◆ TASK DIRECTIONS
Put the rows below, from the line that contains "You are a computer-use" through the line that contains "Action: tap(1087, 16)", into a Markdown table with the columns Number and Line. Number each line, skip blank lines, and leave the pictures out.

Stored dataset items
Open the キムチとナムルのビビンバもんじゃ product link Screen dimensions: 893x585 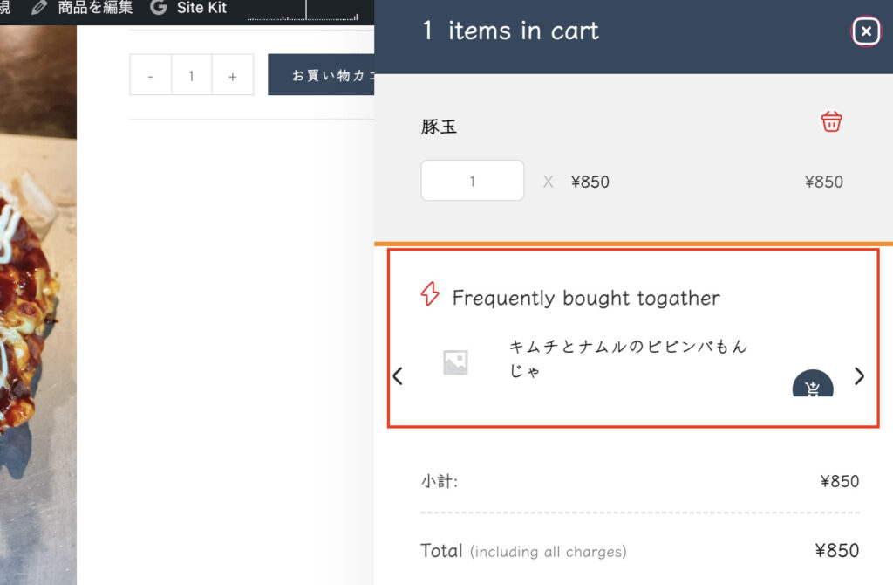[x=628, y=358]
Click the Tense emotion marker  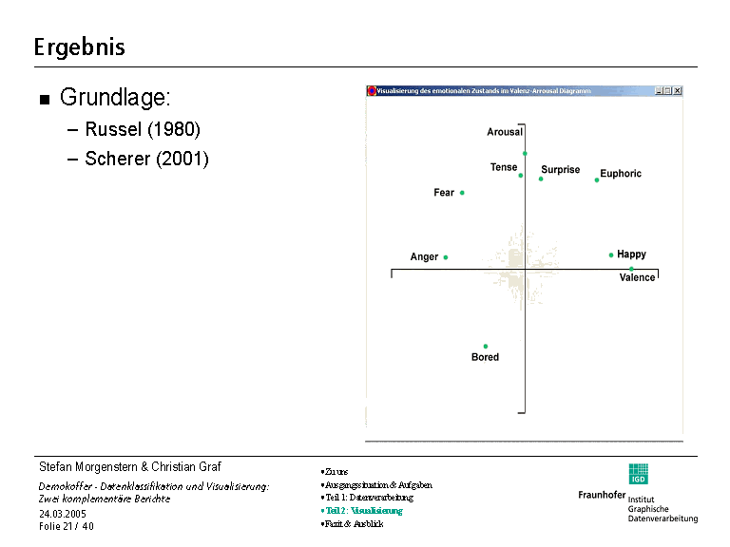coord(520,176)
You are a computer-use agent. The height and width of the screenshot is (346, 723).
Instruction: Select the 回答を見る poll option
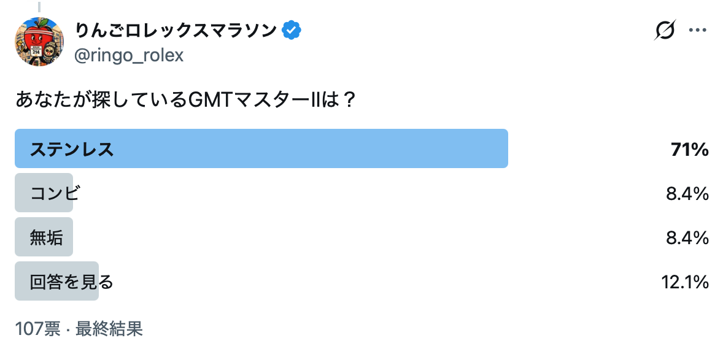click(71, 282)
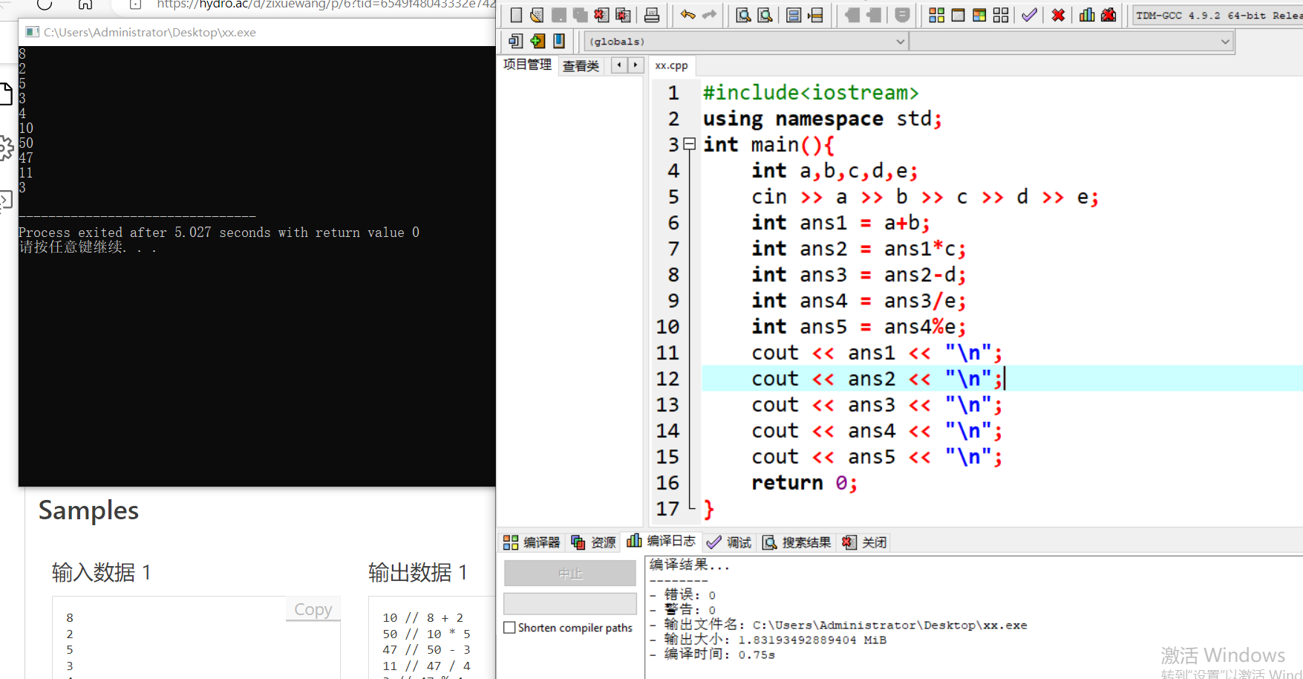Screen dimensions: 1303x679
Task: Open the profile analysis bar-chart icon
Action: tap(1087, 16)
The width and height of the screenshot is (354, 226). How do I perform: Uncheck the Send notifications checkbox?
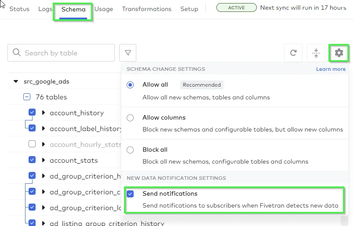point(130,194)
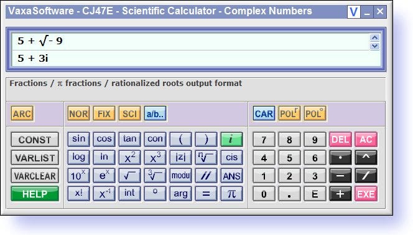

◆ THE OUTPUT
| Number | Line |
|---|---|
| 1 | You are a computer-use agent. The height and width of the screenshot is (346, 723). |
| 2 | Instruction: Select the 回答を見る poll option |
| 3 | click(71, 282) |
| 4 | Screen dimensions: 1303x679 |
| 5 | Task: Open the profile analysis bar-chart icon |
| 6 | Action: tap(1087, 16) |